DATA SHOWN:
##########

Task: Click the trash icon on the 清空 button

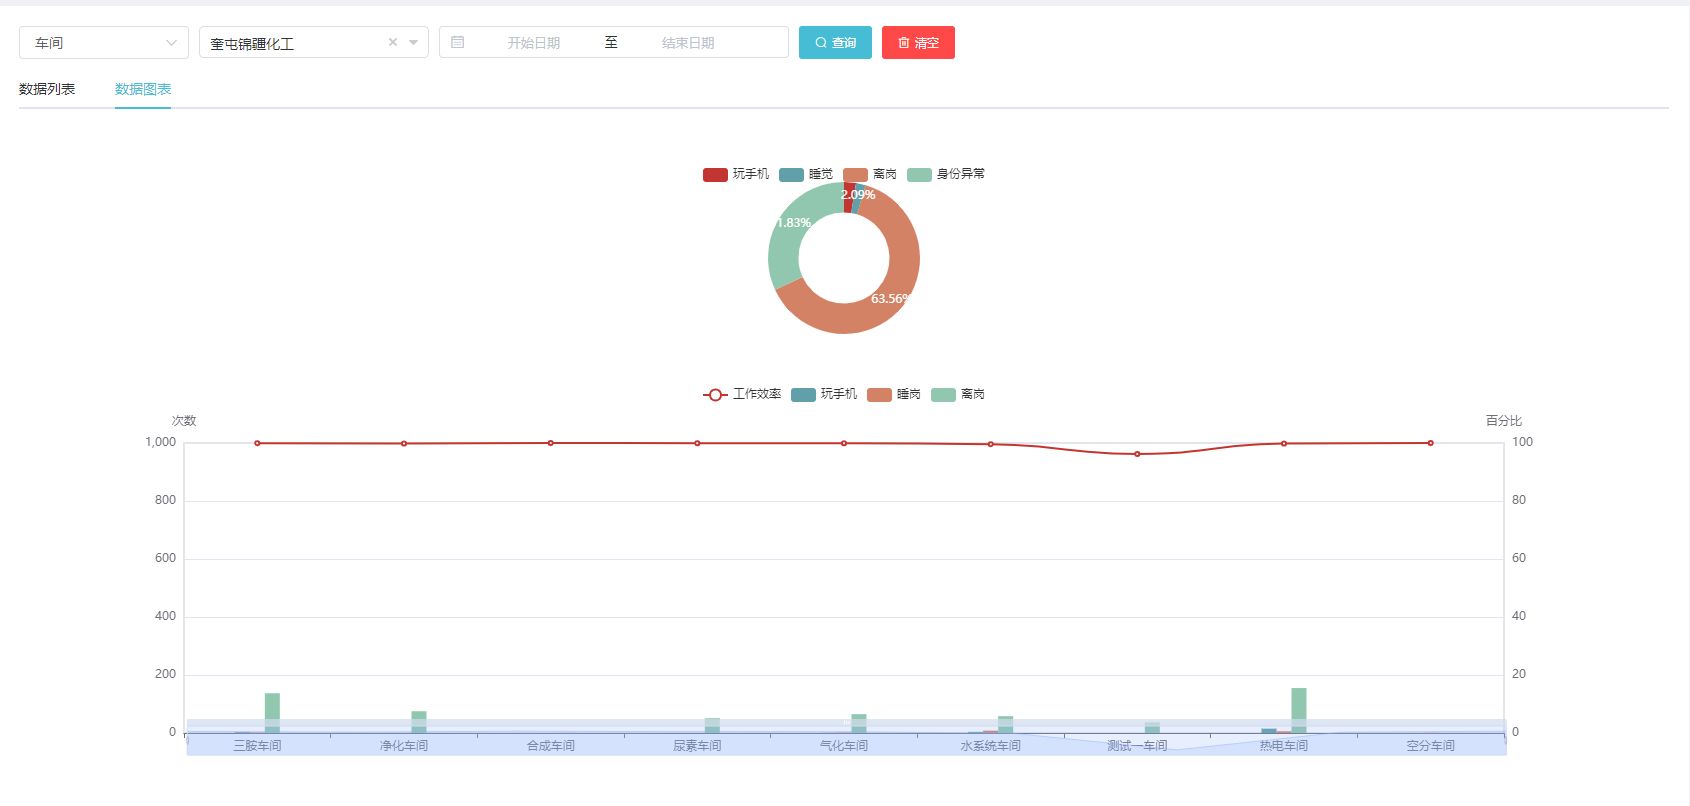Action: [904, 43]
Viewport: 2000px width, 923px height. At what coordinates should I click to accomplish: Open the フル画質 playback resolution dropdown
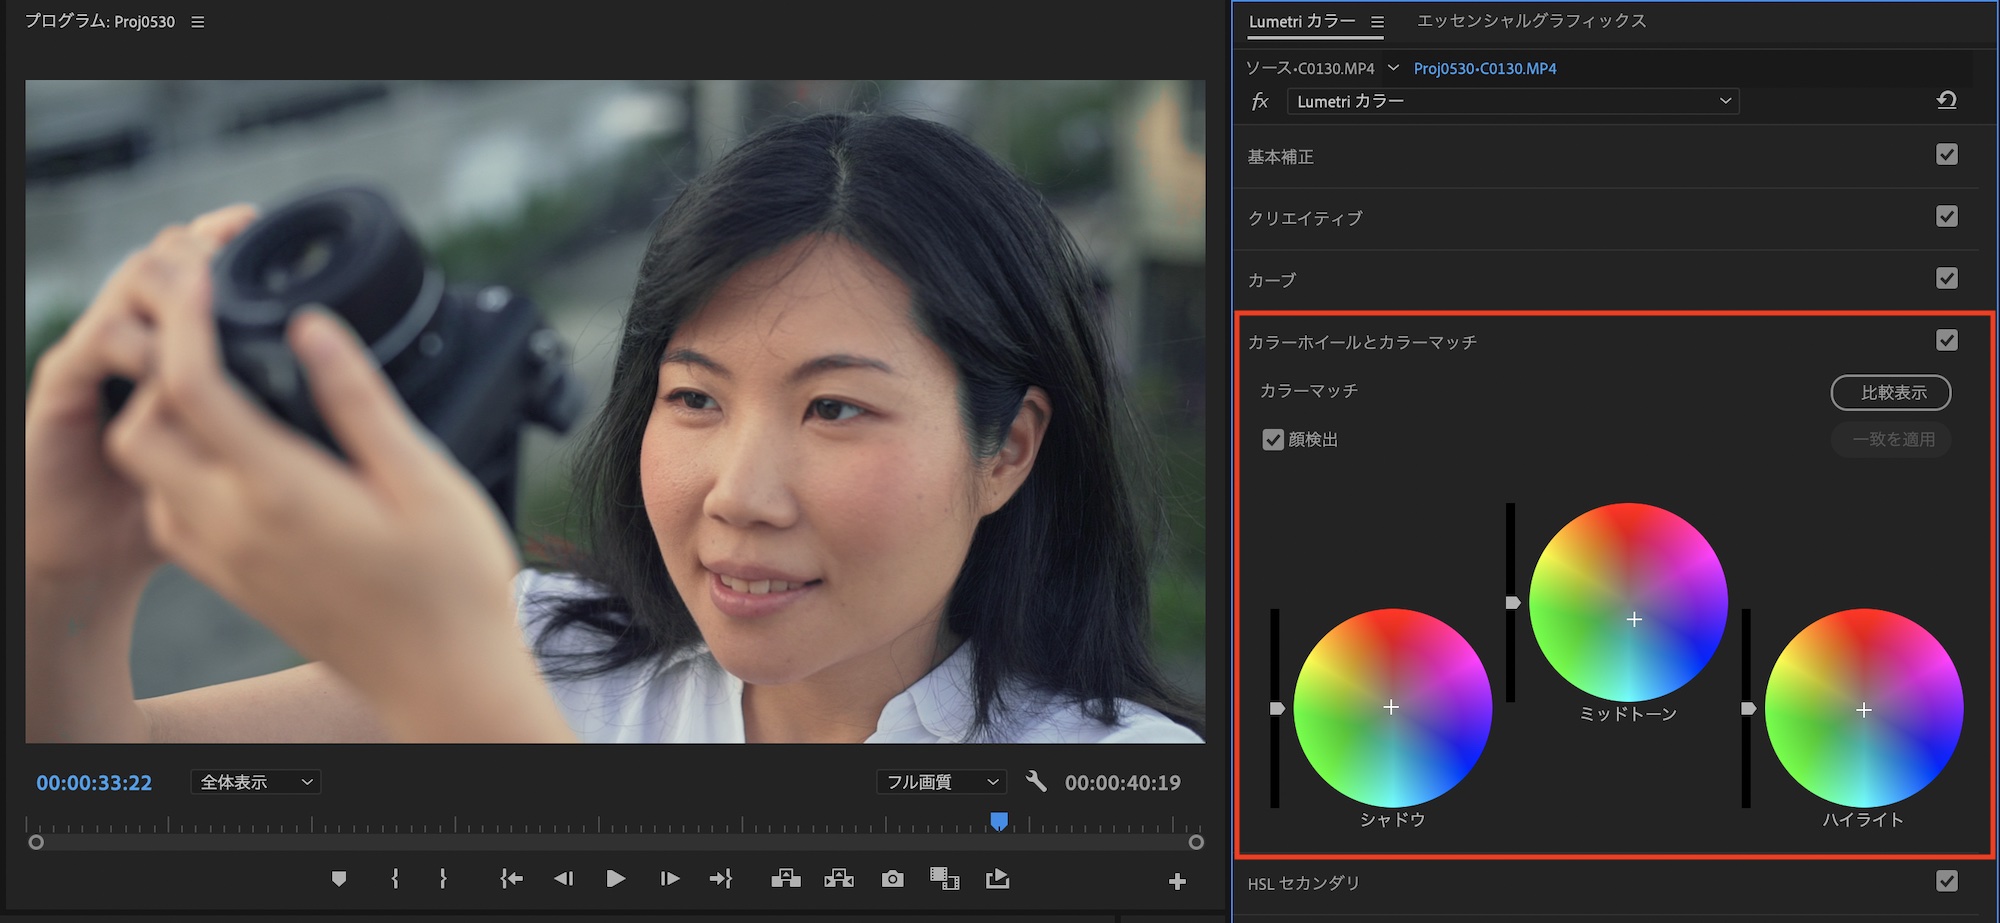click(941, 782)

##########

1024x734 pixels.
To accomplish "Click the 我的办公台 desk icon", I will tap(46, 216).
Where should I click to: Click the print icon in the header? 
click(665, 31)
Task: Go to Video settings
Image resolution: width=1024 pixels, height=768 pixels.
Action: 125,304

##########

REQUIREMENT: Put every line of the records from the one containing "Task: Go to Video settings" down to the one containing "Action: 125,304", both included, into a JSON list of strings with one string per line and blank lines omitted.

COMPLETED TASK:
[
  "Task: Go to Video settings",
  "Image resolution: width=1024 pixels, height=768 pixels.",
  "Action: 125,304"
]